What are some of the benefits of switching to group health insurance? 

There are many benefits to switching to group health insurance, including lower premiums and more coverage options. Group plans are known for having lower premiums than single-person policies and offer more coverage options, such as maternity care and hospitalisation. 

Furthermore, group health insurance can save you a lot of money in the long run because it can pool together all of your family's medical needs into one policy. Plus, group health insurance allows you and your family to be covered under one policy, which can be a huge security blanket. 

How can I ensure I get the best rates on group health insurance? 

One way to ensure you're getting the best rates on group health insurance is by doing research. You can compare rates by state or region and look for companies with good ratings (CSR and ICR). Another way to save on group health insurance is by finding the right plan for your needs and budget. You may be able to find a plan that fits your needs and budget if you are aware of the limitations of each type of coverage you're looking into. 

When shopping for group health insurance, make sure to look for companies that have good ratings.
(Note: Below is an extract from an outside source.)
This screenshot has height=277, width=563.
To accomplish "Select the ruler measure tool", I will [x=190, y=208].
This will help you in knowing that you're a good investment and you'll benefit in the long run. 


In the modern workplace, group health insurance is becoming an increasingly popular choice for employers. This is due to the better benefits that group health insurance offers, such as affordable premiums, coverage for family members, and various other benefits. However, before you make the switch, it is essential to understand the differences between employee state insurance (ESI) and group health insurance

Once you understand these two types of insurance, it will be much easier to decide which one is best for your business. So stay tuned for more helpful insights on the benefits of group health insurance in the coming weeks!



Q. How does the coverage for pre-existing conditions compare between ESI and group health insurance plans?
A. ESI typically covers pre-existing conditions without a waiting period, making it advantageous for employees with such conditions. In contrast, group health insurance plans often have a waiting period before covering pre-existing conditions. This difference is crucial for employees considering a switch, as ESI provides immediate coverage for chronic illnesses, while group health insurance may offer broader benefits after the waiting period.
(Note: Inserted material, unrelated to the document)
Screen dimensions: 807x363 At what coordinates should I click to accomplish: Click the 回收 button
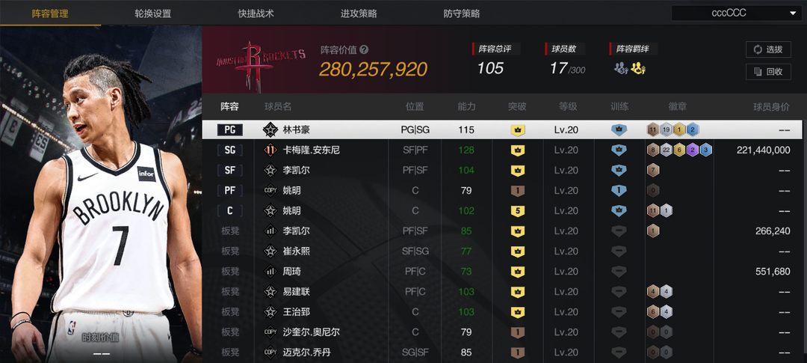click(768, 72)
Q. What specific steps should a company follow to transition from ESI to group health insurance without disrupting employees' coverage?
A. To ensure a seamless transition from ESI to group health insurance, a company should first consult with an insurance broker to understand the requirements and options. Next, it should communicate the change to employees, explaining the benefits and any actions they need to take. The company must also coordinate with the insurance provider to set up the new policy and ensure there are no gaps in coverage. Finally, offering training sessions or resources to employees about how to use the new insurance can ease the transition and address any concerns.
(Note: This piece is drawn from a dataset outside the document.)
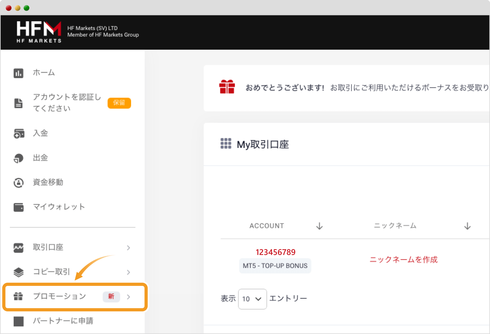Click the gift icon next to プロモーション
490x334 pixels.
pos(19,296)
Q. Can employees opt back into ESI after transitioning to a group health insurance plan if they find the latter unsatisfactory?
A. Reverting back to ESI from a group health insurance plan is not typically straightforward due to ESI's eligibility criteria based on salary and the employer's obligations. If an employee's salary exceeds the ESI threshold or the employer has fully transitioned to a group health insurance scheme, returning to ESI might not be feasible. However, if circumstances change and the company decides to reintegrate with ESI, employees could potentially opt back in, provided they meet the eligibility criteria again. It's essential for both employers and employees to carefully consider the implications and benefits of each scheme before making a switch.